Sin embargo, pocos minutos después, los inquilinos descubrieron de forma sorpresiva que el ahora detenido, colombiano de 52 años, estaba escondido debajo de la cama del dormitorio principal. Cuando uno de los inquilinos le recriminó su presencia, el presunto autor le amenazó apuntándole con un arma de fuego.
La víctima huyó de la casa para llamar a emergencias y volver a avisar al propietario, que regresó inmediatamente. A la llegada de una dotación policial, los agentes encontraron al inquilino en el exterior y, segundos después, el propietario salía del inmueble reteniendo al presunto autor por el brazo.
Una segunda unidad acudió en apoyo para custodiar y cachear al ahora detenido, al que ya no encontraron el arma encima. Al entrevistarse con los agentes, el propietario manifestó que, al entrar por segunda vez a la casa, había visto al arrestado con el revólver y había reconocido el arma como una de su propiedad que guardaba en un almacén adyacente, aunque no la había echado en falta.

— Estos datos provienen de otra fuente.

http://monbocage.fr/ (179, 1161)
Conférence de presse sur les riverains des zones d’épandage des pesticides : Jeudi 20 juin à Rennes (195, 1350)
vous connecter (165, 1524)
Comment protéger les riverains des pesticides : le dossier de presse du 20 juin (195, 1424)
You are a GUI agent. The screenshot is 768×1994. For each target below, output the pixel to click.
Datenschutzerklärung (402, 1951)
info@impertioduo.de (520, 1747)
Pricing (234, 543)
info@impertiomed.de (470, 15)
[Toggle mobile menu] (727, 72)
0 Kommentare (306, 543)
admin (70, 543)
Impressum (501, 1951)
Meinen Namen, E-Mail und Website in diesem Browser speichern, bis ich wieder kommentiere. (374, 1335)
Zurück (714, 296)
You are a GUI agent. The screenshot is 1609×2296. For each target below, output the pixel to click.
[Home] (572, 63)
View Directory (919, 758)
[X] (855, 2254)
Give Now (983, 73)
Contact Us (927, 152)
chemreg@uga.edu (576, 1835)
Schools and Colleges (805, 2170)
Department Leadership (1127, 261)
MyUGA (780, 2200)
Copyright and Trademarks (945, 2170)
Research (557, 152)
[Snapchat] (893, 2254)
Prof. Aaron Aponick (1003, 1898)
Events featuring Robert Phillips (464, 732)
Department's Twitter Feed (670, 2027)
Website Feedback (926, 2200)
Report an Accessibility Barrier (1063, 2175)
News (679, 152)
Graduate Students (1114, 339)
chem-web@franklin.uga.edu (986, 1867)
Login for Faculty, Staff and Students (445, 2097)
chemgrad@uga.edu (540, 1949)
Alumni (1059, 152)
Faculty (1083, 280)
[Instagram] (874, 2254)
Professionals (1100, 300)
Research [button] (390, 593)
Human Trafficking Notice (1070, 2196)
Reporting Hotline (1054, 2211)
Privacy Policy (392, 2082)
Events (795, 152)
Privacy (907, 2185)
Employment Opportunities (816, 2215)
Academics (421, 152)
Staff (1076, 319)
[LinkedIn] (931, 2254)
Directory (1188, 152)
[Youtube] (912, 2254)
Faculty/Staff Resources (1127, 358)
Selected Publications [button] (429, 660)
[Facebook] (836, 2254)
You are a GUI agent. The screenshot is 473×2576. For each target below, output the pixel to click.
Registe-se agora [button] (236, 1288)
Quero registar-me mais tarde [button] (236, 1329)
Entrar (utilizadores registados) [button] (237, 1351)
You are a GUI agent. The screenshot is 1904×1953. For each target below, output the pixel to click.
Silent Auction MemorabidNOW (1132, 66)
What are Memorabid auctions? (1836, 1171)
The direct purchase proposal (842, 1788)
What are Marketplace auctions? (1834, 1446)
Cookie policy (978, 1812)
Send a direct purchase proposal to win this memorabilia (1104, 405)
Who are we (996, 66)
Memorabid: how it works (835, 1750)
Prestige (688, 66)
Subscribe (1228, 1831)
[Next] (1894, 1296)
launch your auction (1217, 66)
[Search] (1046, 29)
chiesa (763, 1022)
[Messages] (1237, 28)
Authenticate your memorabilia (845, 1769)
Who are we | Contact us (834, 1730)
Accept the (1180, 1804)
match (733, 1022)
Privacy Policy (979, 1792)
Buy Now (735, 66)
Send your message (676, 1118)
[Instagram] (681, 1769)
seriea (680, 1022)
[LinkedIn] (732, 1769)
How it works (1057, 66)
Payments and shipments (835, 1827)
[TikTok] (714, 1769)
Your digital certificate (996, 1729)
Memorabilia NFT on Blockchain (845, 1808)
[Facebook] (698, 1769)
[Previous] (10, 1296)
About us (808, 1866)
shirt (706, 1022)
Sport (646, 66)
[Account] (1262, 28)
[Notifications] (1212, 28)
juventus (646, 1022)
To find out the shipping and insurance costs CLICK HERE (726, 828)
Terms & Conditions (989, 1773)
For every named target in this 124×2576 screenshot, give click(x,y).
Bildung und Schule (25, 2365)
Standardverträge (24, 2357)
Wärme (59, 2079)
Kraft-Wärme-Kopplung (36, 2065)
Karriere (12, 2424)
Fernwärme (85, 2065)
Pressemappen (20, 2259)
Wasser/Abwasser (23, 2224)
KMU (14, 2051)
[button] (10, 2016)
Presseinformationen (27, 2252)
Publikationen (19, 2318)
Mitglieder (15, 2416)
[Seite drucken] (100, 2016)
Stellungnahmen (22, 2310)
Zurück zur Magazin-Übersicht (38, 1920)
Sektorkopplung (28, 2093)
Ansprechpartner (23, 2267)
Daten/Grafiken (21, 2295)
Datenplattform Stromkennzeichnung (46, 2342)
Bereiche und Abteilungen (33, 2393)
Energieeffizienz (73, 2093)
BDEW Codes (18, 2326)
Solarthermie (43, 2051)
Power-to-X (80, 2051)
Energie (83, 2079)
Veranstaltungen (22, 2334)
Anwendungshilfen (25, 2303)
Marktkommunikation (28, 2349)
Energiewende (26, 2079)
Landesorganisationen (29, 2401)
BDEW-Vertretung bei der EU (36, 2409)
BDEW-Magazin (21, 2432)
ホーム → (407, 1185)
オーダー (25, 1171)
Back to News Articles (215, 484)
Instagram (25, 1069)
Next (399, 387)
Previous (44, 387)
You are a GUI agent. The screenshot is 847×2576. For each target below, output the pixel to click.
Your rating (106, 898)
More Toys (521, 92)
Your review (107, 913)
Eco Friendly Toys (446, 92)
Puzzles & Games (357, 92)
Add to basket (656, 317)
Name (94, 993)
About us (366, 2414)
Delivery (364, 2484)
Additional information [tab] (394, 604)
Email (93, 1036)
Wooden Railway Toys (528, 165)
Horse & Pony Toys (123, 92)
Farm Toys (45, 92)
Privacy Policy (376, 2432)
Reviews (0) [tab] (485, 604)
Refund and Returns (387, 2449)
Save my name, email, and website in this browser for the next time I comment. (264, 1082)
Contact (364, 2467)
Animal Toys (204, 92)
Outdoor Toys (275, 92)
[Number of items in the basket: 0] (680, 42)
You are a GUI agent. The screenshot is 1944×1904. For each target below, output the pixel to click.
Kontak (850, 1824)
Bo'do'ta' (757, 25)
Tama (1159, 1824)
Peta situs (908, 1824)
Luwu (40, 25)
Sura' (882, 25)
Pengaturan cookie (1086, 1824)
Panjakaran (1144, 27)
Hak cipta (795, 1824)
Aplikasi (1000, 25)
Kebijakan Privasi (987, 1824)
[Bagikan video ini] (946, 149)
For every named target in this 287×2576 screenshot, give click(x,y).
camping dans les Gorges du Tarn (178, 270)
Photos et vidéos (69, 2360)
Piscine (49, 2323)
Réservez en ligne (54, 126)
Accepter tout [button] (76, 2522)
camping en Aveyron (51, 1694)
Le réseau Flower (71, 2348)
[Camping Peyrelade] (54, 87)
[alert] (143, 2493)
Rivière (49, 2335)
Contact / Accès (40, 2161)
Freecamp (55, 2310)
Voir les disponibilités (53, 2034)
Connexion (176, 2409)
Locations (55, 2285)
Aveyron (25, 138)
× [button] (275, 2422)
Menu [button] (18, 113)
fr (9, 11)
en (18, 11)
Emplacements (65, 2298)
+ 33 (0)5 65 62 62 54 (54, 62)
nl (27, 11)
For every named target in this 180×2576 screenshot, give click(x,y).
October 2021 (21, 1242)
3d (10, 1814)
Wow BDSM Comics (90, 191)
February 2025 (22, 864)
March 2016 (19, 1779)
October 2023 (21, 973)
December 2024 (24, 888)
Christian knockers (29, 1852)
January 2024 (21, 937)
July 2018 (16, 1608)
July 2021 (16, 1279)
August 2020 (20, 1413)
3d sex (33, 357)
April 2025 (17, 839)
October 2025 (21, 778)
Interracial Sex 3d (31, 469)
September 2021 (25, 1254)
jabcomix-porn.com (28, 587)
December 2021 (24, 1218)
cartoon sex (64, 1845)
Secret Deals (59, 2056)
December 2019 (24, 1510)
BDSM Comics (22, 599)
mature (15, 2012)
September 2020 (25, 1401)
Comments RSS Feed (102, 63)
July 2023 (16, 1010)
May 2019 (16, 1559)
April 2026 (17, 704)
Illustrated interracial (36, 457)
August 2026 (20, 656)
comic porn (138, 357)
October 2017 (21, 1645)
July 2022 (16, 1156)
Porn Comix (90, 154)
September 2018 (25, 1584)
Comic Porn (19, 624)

Por ello, invitó al individuo a dejarla debajo de la cama y salir al exterior. Uno de los agentes accedió a la vivienda y recuperó el revólver de bajo calibre justo en el lugar indicado. Tras recuperar el arma y escuchar los testimonios, los policías detuvieron al hombre. El arrestado fue trasladado a dependencias policiales y la Sala de Atestados instruyó las diligencias correspondientes.
Asimismo, los agentes informaron al propietario de que se iniciarían las gestiones oportunas para comprobar la licencia y la procedencia del revólver intervenido. Finalmente, el detenido fue traspasado a la Policía Nacional para su puesta a disposición judicial.